L'Inconscient est superposable à l'une des quatre mémoires que nous allons rapidement retracer, mais nous vous invitons à lire les passage du livre de Jean-Philippe Ravoux (_73-75) : la mémoire permanente, que l'on peut dissocier comme le font les neurologues en mémoires procédurales et mémoires déclaratives.
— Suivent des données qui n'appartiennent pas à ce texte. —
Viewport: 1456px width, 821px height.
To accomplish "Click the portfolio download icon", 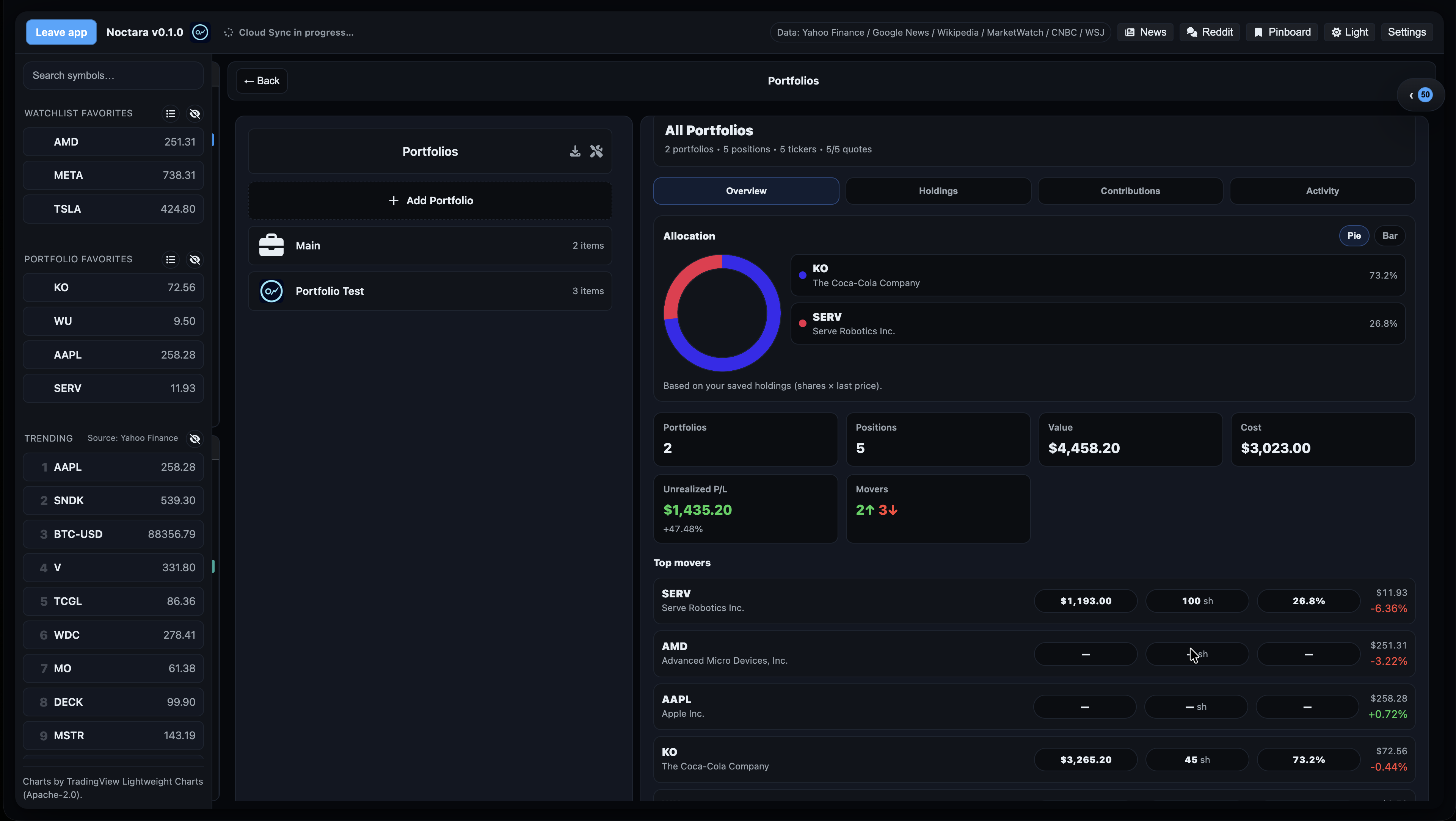I will click(x=575, y=152).
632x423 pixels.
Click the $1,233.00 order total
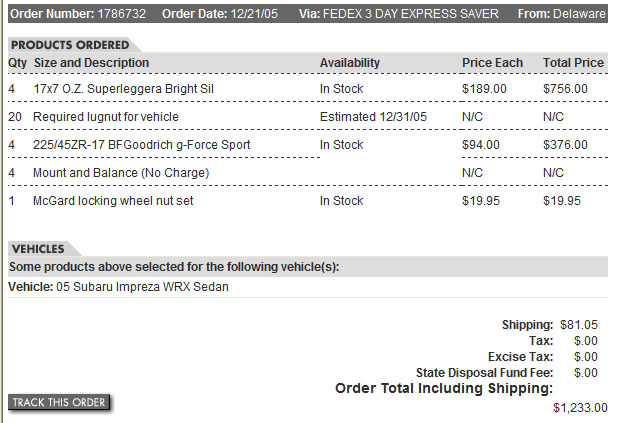point(580,407)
Les mémoires procédurales sont ce qu'on appelle les mémoire-habitudes, elles tiennent de nos dispositions et de nos capacités, ce sont notamment les reflexes contenus dans le bulbe rachidien. Les mémoires déclaratives ont des contenus accessibles par la conscience et sont restituables par le langage, d'où l'adjectif de déclaratif. D'une part il y a la mémoire sémantique avec ses mots et ses concepts ainsi que des connaissances de tout ordres : géographiques, scientifiques, techniques, etc. ... D'autre part, la mémoire épisodique qui contient des évènements et des épisodes datés dans le temps. Enfin, le quatrième type de mémoire n'est pas permanent, il s'agit de la mémoire transitoire ou de travail, celle qui nous sert, au quotidien, de memento ou de pense bête.
Si l'analyse faite par Arthur Schopenhauer évoque toutes les mémoires, elle porte principalement sur la mémoire épisodique qui joue, dans la conception qu'il nous donne de la folie, le rôle dévolu l'Inconscient par Sigmund Freud. ... Il est alors possible d'envisager l'Inconscient dans une perspective neuro-anatomique : le souvenir refoulé n'est plus alors qu'un souvenir dont les connexions synaptiques ont été détruites après la mise en mémoire. C'est cette conception que nous trouvons chez Arthur Schopenhauer lorsqu'il explique comment et pourquoi la rupture de l'enchaînement continu des souvenirs entraîne la folie.